## Exercise description
From the line with "Instagram (45, 2294)" through the final line, transcribe the material below character for character; include no other lines.

━━━━

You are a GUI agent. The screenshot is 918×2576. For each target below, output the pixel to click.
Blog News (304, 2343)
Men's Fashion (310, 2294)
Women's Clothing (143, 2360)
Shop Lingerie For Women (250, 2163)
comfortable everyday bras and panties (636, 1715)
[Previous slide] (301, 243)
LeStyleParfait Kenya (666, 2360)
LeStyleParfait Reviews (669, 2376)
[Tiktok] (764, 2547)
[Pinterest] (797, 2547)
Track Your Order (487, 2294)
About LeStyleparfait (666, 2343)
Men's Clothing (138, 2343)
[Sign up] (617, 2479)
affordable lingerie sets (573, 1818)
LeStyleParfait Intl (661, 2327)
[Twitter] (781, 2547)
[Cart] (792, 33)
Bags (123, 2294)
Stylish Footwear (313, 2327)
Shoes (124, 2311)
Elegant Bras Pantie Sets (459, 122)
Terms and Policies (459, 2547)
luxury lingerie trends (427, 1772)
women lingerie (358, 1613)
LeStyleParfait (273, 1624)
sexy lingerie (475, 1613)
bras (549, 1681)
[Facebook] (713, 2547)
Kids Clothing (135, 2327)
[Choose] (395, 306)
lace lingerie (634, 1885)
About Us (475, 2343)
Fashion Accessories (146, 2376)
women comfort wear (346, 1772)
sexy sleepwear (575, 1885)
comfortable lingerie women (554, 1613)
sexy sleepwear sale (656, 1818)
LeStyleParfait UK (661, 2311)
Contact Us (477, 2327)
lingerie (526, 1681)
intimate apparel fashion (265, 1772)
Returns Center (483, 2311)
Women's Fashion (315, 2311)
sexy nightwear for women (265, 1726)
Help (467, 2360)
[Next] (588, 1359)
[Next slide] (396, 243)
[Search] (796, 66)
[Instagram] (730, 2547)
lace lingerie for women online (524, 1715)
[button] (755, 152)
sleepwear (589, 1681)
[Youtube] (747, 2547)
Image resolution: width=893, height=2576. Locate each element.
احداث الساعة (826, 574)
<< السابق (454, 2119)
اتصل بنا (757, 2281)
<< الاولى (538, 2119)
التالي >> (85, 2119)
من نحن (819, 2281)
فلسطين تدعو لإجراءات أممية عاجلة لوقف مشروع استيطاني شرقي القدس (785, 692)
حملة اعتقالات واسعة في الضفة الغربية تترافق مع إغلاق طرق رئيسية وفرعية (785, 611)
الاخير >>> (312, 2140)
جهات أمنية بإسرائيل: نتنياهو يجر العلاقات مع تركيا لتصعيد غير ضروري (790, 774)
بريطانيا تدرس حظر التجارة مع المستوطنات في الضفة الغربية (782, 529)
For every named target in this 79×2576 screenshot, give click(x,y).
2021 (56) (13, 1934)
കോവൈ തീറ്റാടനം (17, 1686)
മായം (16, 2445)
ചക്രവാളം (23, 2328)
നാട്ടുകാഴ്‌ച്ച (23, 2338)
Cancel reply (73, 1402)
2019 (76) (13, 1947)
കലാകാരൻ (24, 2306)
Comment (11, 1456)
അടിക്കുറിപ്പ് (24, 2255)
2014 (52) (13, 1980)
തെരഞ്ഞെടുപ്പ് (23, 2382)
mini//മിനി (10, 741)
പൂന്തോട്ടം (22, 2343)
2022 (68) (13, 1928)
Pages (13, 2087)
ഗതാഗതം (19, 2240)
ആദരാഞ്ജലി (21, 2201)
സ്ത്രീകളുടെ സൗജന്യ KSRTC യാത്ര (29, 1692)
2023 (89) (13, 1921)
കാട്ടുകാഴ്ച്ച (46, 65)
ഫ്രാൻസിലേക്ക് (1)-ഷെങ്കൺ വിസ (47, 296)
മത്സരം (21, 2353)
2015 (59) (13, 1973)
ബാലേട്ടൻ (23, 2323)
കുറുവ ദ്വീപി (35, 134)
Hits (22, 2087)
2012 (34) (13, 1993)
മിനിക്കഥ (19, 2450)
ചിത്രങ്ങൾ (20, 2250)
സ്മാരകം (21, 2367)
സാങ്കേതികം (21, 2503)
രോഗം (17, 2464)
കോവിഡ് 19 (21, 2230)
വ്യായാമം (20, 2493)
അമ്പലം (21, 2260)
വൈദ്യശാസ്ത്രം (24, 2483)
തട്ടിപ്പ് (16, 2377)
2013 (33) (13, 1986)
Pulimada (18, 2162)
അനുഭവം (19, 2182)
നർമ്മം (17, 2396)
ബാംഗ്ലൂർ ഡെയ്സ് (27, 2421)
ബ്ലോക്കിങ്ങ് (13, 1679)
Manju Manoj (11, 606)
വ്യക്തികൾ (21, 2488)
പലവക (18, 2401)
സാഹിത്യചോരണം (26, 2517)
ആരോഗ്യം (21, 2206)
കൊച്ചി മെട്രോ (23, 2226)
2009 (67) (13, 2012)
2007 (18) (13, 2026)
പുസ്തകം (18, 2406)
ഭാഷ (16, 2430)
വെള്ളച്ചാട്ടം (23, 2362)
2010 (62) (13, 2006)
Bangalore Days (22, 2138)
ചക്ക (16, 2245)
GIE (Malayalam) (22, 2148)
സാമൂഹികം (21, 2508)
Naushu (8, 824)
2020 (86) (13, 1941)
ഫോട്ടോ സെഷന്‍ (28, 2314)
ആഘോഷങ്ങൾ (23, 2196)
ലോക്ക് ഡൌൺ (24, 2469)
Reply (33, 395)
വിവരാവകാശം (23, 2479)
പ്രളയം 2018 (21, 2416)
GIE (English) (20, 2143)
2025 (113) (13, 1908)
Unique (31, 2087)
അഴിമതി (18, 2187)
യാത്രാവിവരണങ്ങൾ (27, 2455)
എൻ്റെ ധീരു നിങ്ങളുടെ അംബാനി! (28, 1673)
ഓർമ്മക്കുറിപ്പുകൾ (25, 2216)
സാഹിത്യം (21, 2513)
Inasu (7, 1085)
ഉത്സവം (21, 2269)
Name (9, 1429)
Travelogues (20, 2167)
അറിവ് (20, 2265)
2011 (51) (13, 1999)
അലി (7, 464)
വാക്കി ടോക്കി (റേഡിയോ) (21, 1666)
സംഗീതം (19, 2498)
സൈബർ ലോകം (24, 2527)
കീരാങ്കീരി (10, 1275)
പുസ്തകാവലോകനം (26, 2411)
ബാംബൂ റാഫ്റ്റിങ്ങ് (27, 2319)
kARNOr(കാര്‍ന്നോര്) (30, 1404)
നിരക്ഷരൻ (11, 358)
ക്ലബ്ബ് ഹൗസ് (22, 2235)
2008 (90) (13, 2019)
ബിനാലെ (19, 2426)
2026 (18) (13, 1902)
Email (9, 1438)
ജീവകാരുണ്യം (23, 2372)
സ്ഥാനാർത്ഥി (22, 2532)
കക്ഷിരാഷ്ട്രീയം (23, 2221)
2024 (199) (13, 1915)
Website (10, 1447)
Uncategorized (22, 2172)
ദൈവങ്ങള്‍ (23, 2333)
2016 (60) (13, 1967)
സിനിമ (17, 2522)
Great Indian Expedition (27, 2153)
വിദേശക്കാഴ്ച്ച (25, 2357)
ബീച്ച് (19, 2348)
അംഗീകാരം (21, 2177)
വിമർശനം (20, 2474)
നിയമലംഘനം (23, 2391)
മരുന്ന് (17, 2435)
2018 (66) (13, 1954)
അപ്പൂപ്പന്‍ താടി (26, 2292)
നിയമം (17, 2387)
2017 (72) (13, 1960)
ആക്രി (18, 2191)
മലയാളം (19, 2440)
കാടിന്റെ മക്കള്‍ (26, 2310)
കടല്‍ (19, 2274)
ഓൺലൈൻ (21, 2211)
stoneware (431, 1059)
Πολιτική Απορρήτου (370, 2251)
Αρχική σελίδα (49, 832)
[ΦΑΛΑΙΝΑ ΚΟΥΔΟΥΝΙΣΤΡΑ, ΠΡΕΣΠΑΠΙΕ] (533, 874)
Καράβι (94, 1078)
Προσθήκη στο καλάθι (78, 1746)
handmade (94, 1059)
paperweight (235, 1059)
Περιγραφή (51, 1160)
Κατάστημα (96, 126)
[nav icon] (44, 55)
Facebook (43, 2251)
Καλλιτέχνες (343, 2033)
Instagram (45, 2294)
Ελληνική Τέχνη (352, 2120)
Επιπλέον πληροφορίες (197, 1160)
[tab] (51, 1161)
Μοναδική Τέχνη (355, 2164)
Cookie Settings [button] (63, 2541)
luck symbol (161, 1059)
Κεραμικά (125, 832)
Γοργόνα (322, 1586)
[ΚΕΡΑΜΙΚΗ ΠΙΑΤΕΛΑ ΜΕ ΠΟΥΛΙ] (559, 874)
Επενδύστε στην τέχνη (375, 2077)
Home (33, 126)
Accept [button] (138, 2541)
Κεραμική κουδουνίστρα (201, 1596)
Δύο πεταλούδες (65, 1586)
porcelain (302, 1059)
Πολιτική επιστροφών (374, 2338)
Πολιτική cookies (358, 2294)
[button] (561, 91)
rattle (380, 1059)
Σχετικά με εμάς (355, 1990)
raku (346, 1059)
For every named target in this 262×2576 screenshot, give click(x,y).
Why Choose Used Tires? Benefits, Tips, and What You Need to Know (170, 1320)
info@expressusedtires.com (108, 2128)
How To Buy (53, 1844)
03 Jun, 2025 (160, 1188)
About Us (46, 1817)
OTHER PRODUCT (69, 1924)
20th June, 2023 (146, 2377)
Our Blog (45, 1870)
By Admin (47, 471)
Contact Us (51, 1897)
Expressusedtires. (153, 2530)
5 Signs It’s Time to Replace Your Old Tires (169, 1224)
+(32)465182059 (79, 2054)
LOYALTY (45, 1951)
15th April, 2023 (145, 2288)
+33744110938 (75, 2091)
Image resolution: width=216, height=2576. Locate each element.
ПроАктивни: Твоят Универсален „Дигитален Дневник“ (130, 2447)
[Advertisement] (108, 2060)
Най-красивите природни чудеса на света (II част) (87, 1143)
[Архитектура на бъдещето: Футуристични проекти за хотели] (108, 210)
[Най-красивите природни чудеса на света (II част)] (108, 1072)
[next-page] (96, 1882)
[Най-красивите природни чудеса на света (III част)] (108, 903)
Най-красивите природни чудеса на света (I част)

━━━━

## Answer area
Instagram (45, 2294)
Ελληνική Τέχνη (352, 2120)
Επιπλέον πληροφορίες (197, 1160)
[tab] (51, 1161)
Μοναδική Τέχνη (355, 2164)
Cookie Settings [button] (63, 2541)
luck symbol (161, 1059)
Κεραμικά (125, 832)
Γοργόνα (322, 1586)
[ΚΕΡΑΜΙΚΗ ΠΙΑΤΕΛΑ ΜΕ ΠΟΥΛΙ] (559, 874)
Επενδύστε στην τέχνη (375, 2077)
Home (33, 126)
Accept [button] (138, 2541)
Κεραμική κουδουνίστρα (201, 1596)
Δύο πεταλούδες (65, 1586)
porcelain (302, 1059)
Πολιτική επιστροφών (374, 2338)
Πολιτική cookies (358, 2294)
[button] (561, 91)
rattle (380, 1059)
Σχετικά με εμάς (355, 1990)
raku (346, 1059)
For every named target in this 262×2576 screenshot, give click(x,y).
Why Choose Used Tires? Benefits, Tips, and What You Need to Know (170, 1320)
info@expressusedtires.com (108, 2128)
How To Buy (53, 1844)
03 Jun, 2025 (160, 1188)
About Us (46, 1817)
OTHER PRODUCT (69, 1924)
20th June, 2023 (146, 2377)
Our Blog (45, 1870)
By Admin (47, 471)
Contact Us (51, 1897)
Expressusedtires. (153, 2530)
5 Signs It’s Time to Replace Your Old Tires (169, 1224)
+(32)465182059 (79, 2054)
LOYALTY (45, 1951)
15th April, 2023 (145, 2288)
+33744110938 (75, 2091)
Image resolution: width=216, height=2576. Locate each element.
ПроАктивни: Твоят Универсален „Дигитален Дневник“ (130, 2447)
[Advertisement] (108, 2060)
Най-красивите природни чудеса на света (II част) (87, 1143)
[Архитектура на бъдещето: Футуристични проекти за хотели] (108, 210)
[Най-красивите природни чудеса на света (II част)] (108, 1072)
[next-page] (96, 1882)
[Най-красивите природни чудеса на света (III част)] (108, 903)
Най-красивите природни чудеса на света (I част)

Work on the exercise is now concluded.